----- Source material

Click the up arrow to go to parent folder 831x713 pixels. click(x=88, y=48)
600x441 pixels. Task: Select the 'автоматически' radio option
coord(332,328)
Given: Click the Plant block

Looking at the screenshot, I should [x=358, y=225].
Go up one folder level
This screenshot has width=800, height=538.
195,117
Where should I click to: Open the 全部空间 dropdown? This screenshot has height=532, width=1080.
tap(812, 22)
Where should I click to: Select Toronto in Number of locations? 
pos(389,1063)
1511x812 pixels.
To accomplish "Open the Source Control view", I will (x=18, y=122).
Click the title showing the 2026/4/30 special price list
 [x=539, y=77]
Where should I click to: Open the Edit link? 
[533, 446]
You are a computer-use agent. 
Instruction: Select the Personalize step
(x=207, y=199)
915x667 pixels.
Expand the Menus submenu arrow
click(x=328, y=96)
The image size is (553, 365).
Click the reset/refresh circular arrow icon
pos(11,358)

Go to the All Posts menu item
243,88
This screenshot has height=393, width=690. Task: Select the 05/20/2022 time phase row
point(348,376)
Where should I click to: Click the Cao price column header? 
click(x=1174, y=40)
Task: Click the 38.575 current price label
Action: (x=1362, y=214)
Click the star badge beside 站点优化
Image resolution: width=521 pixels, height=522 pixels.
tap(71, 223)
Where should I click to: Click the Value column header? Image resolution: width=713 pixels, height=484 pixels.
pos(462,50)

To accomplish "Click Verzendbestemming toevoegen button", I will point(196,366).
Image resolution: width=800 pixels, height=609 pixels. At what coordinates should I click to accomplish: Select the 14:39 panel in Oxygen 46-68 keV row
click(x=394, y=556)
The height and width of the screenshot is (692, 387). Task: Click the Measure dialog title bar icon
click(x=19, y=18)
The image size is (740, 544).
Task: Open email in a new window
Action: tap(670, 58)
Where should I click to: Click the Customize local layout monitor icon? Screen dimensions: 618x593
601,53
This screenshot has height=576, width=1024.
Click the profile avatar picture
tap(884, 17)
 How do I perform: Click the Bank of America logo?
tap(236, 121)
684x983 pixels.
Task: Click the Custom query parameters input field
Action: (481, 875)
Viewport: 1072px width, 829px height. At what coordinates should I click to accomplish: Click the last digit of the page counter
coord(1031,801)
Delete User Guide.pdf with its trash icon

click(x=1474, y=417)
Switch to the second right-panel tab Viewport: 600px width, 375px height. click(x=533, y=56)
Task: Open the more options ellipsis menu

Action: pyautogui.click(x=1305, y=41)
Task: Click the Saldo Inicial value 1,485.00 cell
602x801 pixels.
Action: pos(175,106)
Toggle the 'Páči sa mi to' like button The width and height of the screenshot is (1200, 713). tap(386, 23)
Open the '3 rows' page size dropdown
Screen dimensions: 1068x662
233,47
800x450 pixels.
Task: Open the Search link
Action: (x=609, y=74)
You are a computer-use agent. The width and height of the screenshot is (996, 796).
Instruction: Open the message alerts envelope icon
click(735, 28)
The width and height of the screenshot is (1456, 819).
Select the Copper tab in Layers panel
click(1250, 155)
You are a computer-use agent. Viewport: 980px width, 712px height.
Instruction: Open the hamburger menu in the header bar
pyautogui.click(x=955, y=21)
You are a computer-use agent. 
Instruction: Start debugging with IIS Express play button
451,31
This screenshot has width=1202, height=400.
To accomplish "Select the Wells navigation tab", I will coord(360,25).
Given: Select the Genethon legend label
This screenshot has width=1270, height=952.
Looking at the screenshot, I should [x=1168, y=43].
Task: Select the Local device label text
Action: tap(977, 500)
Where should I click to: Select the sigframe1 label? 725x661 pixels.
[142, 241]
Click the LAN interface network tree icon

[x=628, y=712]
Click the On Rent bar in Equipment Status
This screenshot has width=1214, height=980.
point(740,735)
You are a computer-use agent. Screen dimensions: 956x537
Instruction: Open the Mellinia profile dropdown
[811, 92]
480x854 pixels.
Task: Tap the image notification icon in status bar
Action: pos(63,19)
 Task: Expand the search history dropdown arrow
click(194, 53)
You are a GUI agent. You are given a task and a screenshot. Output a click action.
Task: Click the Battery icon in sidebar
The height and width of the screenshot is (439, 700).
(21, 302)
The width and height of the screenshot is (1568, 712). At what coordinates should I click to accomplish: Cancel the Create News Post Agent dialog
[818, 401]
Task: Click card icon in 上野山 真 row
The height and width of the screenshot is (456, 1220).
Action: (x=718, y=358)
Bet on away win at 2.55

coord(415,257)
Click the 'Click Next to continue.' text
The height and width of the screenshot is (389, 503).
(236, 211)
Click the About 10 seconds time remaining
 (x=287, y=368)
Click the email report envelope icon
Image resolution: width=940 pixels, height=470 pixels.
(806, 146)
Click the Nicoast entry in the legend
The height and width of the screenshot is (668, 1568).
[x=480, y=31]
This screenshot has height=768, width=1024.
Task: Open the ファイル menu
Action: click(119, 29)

----------

| Your goal |
Beginning with the first line above, transcribe all of the data exactly.

| Your solution |
Click the up arrow to go to parent folder 831x713 pixels. click(x=88, y=48)
600x441 pixels. Task: Select the 'автоматически' radio option
coord(332,328)
Given: Click the Plant block

Looking at the screenshot, I should [x=358, y=225].
Go up one folder level
This screenshot has width=800, height=538.
195,117
Where should I click to: Open the 全部空间 dropdown? This screenshot has height=532, width=1080.
tap(812, 22)
Where should I click to: Select Toronto in Number of locations? 
pos(389,1063)
1511x812 pixels.
To accomplish "Open the Source Control view", I will (x=18, y=122).
Click the title showing the 2026/4/30 special price list
 [x=539, y=77]
Where should I click to: Open the Edit link? 
[533, 446]
You are a computer-use agent. 
Instruction: Select the Personalize step
(x=207, y=199)
915x667 pixels.
Expand the Menus submenu arrow
click(x=328, y=96)
The image size is (553, 365).
Click the reset/refresh circular arrow icon
pos(11,358)

Go to the All Posts menu item
243,88
This screenshot has height=393, width=690. Task: Select the 05/20/2022 time phase row
point(348,376)
Where should I click to: Click the Cao price column header? 
click(x=1174, y=40)
Task: Click the 38.575 current price label
Action: (x=1362, y=214)
Click the star badge beside 站点优化
Image resolution: width=521 pixels, height=522 pixels.
tap(71, 223)
Where should I click to: Click the Value column header? Image resolution: width=713 pixels, height=484 pixels.
pos(462,50)

To accomplish "Click Verzendbestemming toevoegen button", I will point(196,366).
Image resolution: width=800 pixels, height=609 pixels. At what coordinates should I click to accomplish: Select the 14:39 panel in Oxygen 46-68 keV row
click(x=394, y=556)
The height and width of the screenshot is (692, 387). Task: Click the Measure dialog title bar icon
click(x=19, y=18)
The image size is (740, 544).
Task: Open email in a new window
Action: tap(670, 58)
Where should I click to: Click the Customize local layout monitor icon? Screen dimensions: 618x593
601,53
This screenshot has height=576, width=1024.
Click the profile avatar picture
tap(884, 17)
 How do I perform: Click the Bank of America logo?
tap(236, 121)
684x983 pixels.
Task: Click the Custom query parameters input field
Action: (481, 875)
Viewport: 1072px width, 829px height. At what coordinates should I click to accomplish: Click the last digit of the page counter
coord(1031,801)
Delete User Guide.pdf with its trash icon

click(x=1474, y=417)
Switch to the second right-panel tab Viewport: 600px width, 375px height. click(x=533, y=56)
Task: Open the more options ellipsis menu

Action: pyautogui.click(x=1305, y=41)
Task: Click the Saldo Inicial value 1,485.00 cell
602x801 pixels.
Action: pos(175,106)
Toggle the 'Páči sa mi to' like button The width and height of the screenshot is (1200, 713). tap(386, 23)
Open the '3 rows' page size dropdown
Screen dimensions: 1068x662
233,47
800x450 pixels.
Task: Open the Search link
Action: (x=609, y=74)
You are a computer-use agent. The width and height of the screenshot is (996, 796).
Instruction: Open the message alerts envelope icon
click(735, 28)
The width and height of the screenshot is (1456, 819).
Select the Copper tab in Layers panel
click(1250, 155)
You are a computer-use agent. Viewport: 980px width, 712px height.
Instruction: Open the hamburger menu in the header bar
pyautogui.click(x=955, y=21)
You are a computer-use agent. 
Instruction: Start debugging with IIS Express play button
451,31
This screenshot has width=1202, height=400.
To accomplish "Select the Wells navigation tab", I will coord(360,25).
Given: Select the Genethon legend label
This screenshot has width=1270, height=952.
Looking at the screenshot, I should [x=1168, y=43].
Task: Select the Local device label text
Action: tap(977, 500)
Where should I click to: Select the sigframe1 label? 725x661 pixels.
[142, 241]
Click the LAN interface network tree icon

[x=628, y=712]
Click the On Rent bar in Equipment Status
This screenshot has width=1214, height=980.
point(740,735)
You are a computer-use agent. Screen dimensions: 956x537
Instruction: Open the Mellinia profile dropdown
[811, 92]
480x854 pixels.
Task: Tap the image notification icon in status bar
Action: pos(63,19)
 Task: Expand the search history dropdown arrow
click(194, 53)
You are a GUI agent. You are given a task and a screenshot. Output a click action.
Task: Click the Battery icon in sidebar
The height and width of the screenshot is (439, 700).
(21, 302)
The width and height of the screenshot is (1568, 712). At what coordinates should I click to accomplish: Cancel the Create News Post Agent dialog
[818, 401]
Task: Click card icon in 上野山 真 row
The height and width of the screenshot is (456, 1220).
Action: (x=718, y=358)
Bet on away win at 2.55

coord(415,257)
Click the 'Click Next to continue.' text
The height and width of the screenshot is (389, 503).
(236, 211)
Click the About 10 seconds time remaining
 (x=287, y=368)
Click the email report envelope icon
Image resolution: width=940 pixels, height=470 pixels.
(806, 146)
Click the Nicoast entry in the legend
The height and width of the screenshot is (668, 1568).
[x=480, y=31]
This screenshot has height=768, width=1024.
Task: Open the ファイル menu
Action: click(119, 29)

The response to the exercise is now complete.